To save pin/pad constraints:
write_pin_pad_physical_constraints <const_file> => saves all const applied using pad and pin cont cmd above

To read pin/pad constraints:
read_pin_pad_physical_constraints <const_file> => to read all pin/pad const

In our case, these pads are at top level, so we don't need pad const in digtop. We need pin const, only when the actual pin io file is not available. Once we get real io file with pin placement, we don't need to run this section.
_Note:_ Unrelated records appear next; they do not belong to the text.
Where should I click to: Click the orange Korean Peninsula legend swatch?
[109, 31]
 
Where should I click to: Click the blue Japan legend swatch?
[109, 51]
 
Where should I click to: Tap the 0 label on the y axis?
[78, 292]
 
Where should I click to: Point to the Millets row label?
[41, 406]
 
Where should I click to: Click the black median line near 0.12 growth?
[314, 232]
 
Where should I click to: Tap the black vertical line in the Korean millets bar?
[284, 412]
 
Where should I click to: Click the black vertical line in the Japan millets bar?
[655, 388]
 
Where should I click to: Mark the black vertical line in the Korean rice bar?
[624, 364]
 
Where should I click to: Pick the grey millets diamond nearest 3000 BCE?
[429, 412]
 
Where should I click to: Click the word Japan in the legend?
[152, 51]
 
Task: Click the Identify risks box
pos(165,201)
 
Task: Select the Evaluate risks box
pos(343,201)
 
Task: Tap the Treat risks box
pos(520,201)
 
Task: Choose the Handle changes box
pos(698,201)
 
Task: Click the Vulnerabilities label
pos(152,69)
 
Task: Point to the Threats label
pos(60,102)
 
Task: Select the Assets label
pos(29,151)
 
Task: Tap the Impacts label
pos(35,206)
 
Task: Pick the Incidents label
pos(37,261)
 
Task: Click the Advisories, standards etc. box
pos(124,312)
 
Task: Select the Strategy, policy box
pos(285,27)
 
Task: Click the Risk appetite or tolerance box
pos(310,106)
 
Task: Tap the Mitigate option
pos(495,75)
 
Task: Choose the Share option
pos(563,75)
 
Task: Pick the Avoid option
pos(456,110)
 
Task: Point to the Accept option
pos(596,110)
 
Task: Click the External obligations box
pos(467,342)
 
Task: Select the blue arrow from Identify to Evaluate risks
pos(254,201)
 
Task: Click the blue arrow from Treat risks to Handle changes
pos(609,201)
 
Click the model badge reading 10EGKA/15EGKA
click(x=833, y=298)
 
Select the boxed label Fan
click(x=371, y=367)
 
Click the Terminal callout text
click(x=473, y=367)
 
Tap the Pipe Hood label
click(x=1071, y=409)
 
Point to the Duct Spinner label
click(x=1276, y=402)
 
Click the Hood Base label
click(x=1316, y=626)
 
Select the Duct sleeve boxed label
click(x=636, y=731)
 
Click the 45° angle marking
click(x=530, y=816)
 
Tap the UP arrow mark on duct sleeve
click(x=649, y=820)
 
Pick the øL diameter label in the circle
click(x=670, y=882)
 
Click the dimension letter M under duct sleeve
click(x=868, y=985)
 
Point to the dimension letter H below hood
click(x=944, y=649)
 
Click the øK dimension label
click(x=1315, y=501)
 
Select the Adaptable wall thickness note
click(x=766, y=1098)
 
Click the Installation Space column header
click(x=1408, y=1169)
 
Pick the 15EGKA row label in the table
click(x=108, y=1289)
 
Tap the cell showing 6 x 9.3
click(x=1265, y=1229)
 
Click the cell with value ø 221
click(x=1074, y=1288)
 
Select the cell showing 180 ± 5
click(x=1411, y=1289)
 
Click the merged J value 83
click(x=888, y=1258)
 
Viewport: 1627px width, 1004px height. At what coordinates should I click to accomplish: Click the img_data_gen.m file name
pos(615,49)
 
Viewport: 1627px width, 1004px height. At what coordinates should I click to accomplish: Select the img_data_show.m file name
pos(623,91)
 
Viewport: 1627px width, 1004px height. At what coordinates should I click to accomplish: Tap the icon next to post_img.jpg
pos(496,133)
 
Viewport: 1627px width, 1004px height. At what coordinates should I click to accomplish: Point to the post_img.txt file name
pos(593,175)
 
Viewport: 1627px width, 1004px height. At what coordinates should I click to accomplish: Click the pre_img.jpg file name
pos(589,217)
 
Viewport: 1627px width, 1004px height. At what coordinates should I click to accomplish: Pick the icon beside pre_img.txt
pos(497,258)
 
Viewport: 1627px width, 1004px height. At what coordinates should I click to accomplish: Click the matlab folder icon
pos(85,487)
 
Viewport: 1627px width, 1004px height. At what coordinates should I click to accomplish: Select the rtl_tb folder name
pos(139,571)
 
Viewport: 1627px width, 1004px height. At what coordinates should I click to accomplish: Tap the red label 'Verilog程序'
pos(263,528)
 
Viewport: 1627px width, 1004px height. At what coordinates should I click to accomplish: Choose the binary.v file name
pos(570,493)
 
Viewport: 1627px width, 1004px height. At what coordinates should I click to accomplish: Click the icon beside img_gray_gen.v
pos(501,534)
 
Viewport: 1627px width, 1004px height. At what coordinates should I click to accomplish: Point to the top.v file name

We just read in the pin def file.
 
create_floorplan: create a floorplan similar to what we do in VDI (for older ICC versions, use initialize_floorplan as create_floorplan is only supported from 2011 onwards)
------------------
create_floorplan => creates block shape, size and placement rows (target util, aspect ratio, core size, bdry to core spacing, etc.and std cell. placement rows are visible on zooming. places constrained pads first. Any unconstrained pads are placed next, using any available pad location. Then pins are placed. If pin location not specified, then pins are placed randomly and evenly dist along 4 sides of block.

#-control_type aspect_ratio | width_and_height | row_number | boundary> => The default control type is the aspect_ratio which indicates that the core area of the floorplan in the current Milkyway CEL is determined  by the ratio of the height divided by the width. The  width_and_height  control type indicates that the core area is determined by the exact width and height.
#-core_width <width> -core_height <height>=> Specifies the width and height of the core area in user units.  This option is  valid only if you specify the -control_type width_and_height option.
#-left_io2core <x1> -right_io2core <x2> -bottom_io2core <y1> -top_io2core <y2> => Specifies the distance between the left/right/bot/top side of the core area and the right/left/top/bot side of the closest terminal or pad.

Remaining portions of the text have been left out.